» **Description of the task**:
Beneath this instruction is a block of data; output from it exactly the lines that run from the one containing "Instruction: Click the 5594 views counter" through the one containing "Given: Click the Show/Hide Console Tree icon", inclusive.
Content starts
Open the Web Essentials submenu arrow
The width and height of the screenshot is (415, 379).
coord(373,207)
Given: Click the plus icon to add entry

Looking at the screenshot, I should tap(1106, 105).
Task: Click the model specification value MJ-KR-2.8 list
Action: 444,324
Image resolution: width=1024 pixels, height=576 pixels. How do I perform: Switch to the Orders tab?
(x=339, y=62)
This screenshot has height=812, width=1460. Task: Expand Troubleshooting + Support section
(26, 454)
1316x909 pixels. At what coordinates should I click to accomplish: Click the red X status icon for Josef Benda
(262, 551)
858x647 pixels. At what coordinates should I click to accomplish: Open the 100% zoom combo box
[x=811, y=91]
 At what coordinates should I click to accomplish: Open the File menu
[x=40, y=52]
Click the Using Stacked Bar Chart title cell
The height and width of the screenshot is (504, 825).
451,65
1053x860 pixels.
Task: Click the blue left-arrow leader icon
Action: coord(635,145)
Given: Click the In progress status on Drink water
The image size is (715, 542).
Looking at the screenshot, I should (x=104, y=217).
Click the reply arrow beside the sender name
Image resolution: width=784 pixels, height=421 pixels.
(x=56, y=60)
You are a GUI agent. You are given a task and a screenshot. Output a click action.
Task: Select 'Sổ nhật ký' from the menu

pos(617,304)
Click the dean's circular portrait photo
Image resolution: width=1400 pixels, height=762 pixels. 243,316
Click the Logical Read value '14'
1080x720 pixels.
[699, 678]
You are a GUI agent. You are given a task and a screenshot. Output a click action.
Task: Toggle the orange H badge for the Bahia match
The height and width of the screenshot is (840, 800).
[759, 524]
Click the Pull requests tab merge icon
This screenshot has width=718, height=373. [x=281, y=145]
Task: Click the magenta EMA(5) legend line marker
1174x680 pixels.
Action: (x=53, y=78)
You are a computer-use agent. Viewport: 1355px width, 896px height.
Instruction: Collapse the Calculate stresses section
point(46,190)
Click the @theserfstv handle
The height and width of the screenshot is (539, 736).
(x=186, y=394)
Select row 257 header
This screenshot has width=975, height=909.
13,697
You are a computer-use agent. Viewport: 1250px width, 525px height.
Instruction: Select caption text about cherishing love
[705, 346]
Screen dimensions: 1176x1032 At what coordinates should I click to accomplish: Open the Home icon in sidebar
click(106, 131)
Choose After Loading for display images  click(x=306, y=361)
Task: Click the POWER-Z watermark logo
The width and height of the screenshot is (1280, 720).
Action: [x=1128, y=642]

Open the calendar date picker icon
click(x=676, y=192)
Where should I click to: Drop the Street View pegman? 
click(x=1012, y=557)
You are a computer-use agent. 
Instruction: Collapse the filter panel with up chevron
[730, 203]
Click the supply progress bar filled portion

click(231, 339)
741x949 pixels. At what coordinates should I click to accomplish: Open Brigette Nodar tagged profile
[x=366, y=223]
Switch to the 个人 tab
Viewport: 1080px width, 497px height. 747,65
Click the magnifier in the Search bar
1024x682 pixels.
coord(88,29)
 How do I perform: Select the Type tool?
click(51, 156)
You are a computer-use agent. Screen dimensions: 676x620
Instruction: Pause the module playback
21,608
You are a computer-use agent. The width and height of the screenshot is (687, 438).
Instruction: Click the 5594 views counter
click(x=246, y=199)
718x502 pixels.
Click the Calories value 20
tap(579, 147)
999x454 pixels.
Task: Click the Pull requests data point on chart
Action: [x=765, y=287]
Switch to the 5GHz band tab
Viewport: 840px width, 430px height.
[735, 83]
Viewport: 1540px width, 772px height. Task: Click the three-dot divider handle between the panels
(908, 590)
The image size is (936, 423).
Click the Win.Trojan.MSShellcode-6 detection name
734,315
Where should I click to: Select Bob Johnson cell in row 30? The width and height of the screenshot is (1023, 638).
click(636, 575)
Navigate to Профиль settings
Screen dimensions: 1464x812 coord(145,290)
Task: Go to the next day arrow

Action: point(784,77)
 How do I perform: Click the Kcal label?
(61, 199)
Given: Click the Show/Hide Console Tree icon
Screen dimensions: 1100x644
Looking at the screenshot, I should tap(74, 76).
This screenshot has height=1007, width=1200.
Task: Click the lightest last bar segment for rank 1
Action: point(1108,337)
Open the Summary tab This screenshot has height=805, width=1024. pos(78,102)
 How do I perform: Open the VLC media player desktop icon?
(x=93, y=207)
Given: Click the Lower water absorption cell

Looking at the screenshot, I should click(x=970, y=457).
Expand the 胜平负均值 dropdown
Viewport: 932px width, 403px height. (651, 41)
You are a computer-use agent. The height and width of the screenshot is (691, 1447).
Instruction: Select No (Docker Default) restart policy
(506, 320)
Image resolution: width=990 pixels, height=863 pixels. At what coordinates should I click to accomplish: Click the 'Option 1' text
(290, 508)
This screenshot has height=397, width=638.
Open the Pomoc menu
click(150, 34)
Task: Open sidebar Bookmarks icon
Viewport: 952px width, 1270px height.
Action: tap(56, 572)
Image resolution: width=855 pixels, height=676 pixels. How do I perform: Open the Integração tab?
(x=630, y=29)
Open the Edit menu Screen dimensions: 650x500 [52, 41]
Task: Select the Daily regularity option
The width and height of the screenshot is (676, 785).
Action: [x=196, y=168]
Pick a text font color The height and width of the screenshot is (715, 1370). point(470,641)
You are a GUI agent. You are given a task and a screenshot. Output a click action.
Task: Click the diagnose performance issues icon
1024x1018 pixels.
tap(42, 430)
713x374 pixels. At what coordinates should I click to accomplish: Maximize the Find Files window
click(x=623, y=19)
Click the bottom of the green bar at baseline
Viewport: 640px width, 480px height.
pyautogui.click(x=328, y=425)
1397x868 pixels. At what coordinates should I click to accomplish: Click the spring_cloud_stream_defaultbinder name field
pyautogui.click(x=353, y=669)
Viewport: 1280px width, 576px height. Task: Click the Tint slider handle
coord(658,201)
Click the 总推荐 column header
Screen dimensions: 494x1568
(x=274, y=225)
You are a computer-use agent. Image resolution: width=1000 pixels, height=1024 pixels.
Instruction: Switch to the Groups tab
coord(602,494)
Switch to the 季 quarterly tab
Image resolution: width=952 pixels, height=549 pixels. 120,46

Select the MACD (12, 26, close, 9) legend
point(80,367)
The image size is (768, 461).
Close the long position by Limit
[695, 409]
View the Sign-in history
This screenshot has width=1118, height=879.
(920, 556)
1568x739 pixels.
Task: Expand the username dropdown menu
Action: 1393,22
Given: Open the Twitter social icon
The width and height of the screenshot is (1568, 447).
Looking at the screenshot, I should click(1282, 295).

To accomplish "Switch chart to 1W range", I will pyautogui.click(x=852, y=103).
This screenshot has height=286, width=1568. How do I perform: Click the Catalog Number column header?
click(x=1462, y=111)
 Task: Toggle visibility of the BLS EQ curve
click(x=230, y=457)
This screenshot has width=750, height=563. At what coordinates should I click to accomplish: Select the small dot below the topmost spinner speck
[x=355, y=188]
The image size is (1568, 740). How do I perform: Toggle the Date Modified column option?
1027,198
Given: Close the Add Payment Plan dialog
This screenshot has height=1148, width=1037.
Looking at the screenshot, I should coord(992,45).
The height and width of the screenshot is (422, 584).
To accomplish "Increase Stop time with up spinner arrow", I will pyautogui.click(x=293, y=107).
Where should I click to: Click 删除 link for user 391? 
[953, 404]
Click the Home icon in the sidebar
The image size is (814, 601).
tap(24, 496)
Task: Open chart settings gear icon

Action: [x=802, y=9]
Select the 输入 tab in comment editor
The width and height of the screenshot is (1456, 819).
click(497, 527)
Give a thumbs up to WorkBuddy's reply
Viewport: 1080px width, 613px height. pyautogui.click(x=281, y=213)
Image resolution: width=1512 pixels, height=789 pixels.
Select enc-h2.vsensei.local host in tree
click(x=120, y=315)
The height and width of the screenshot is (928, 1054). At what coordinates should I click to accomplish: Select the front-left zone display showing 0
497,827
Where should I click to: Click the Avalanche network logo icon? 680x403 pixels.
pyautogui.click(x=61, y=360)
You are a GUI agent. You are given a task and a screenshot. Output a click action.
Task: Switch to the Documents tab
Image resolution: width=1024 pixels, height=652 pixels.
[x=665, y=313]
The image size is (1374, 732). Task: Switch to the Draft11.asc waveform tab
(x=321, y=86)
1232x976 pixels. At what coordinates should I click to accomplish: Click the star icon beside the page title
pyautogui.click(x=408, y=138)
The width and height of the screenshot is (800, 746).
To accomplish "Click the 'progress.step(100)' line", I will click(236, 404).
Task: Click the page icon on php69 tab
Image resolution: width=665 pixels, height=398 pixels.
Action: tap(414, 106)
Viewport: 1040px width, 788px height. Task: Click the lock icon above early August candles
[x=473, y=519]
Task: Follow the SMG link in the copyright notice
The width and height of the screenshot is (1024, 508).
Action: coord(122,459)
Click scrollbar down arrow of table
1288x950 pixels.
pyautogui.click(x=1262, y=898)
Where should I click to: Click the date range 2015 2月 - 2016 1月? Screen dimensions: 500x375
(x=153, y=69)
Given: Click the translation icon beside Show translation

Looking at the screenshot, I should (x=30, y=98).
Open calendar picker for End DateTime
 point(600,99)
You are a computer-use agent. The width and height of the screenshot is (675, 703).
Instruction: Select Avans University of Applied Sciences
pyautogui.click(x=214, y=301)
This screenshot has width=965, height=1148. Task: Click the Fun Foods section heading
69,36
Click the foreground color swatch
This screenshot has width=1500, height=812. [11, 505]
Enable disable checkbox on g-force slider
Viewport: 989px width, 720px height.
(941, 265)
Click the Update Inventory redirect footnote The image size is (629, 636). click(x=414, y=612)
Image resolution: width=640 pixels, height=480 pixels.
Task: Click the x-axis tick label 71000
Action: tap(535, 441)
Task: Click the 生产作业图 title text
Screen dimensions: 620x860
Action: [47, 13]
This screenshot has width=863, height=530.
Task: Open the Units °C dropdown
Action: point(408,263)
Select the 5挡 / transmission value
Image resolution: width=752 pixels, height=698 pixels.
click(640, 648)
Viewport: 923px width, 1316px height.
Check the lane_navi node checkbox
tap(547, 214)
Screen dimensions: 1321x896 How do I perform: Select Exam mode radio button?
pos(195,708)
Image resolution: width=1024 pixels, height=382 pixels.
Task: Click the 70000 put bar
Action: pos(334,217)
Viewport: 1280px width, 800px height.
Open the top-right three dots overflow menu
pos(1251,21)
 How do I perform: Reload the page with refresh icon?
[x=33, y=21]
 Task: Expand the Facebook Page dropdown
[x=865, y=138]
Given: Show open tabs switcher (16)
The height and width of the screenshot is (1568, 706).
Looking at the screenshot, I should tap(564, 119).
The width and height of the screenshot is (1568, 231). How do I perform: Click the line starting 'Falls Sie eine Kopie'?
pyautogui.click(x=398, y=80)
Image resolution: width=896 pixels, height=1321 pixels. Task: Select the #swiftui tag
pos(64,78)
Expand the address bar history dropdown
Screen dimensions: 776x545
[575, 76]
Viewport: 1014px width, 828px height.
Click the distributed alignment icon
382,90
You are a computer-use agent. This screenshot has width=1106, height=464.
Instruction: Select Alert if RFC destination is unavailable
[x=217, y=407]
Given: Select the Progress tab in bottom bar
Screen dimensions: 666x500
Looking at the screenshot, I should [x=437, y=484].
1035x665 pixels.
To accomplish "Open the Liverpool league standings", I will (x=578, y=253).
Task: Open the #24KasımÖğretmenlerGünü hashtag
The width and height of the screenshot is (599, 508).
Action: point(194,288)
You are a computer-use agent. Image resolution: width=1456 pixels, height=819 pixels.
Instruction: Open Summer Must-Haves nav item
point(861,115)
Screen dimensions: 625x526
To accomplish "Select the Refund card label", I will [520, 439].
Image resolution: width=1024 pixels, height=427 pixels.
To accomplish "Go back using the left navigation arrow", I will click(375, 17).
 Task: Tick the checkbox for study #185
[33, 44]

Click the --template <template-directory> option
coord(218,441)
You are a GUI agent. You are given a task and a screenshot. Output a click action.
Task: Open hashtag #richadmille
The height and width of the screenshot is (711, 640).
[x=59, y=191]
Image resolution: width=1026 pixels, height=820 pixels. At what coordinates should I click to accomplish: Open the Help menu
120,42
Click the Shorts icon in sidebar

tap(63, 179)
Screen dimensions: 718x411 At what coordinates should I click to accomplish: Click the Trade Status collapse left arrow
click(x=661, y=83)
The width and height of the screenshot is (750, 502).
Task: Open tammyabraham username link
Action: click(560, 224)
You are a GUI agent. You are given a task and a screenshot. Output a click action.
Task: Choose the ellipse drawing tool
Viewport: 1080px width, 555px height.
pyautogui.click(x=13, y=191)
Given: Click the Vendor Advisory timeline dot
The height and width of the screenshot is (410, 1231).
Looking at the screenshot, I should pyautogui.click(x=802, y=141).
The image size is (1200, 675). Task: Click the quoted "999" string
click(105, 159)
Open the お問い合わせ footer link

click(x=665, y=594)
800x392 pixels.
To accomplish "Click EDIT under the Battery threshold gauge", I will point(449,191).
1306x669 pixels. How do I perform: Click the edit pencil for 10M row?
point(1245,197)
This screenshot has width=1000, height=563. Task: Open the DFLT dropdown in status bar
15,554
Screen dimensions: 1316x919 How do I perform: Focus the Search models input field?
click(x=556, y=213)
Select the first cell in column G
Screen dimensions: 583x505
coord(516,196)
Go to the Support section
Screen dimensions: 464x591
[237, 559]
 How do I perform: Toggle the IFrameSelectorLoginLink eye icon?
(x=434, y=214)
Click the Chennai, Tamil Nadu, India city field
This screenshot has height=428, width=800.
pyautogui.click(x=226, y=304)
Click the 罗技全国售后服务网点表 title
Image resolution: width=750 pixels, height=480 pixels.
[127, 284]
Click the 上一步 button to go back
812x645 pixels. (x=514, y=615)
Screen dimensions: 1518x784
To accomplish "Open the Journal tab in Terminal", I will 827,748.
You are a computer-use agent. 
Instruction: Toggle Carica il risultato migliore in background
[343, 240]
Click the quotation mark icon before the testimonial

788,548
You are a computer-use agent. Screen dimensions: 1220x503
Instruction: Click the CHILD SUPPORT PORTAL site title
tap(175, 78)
Content ends
» **Answer to the problem**:
Instruction: Click the 5594 views counter
click(x=246, y=199)
718x502 pixels.
Click the Calories value 20
tap(579, 147)
999x454 pixels.
Task: Click the Pull requests data point on chart
Action: [x=765, y=287]
Switch to the 5GHz band tab
Viewport: 840px width, 430px height.
[735, 83]
Viewport: 1540px width, 772px height. Task: Click the three-dot divider handle between the panels
(908, 590)
The image size is (936, 423).
Click the Win.Trojan.MSShellcode-6 detection name
734,315
Where should I click to: Select Bob Johnson cell in row 30? The width and height of the screenshot is (1023, 638).
click(636, 575)
Navigate to Профиль settings
Screen dimensions: 1464x812 coord(145,290)
Task: Go to the next day arrow

Action: point(784,77)
 How do I perform: Click the Kcal label?
(61, 199)
Given: Click the Show/Hide Console Tree icon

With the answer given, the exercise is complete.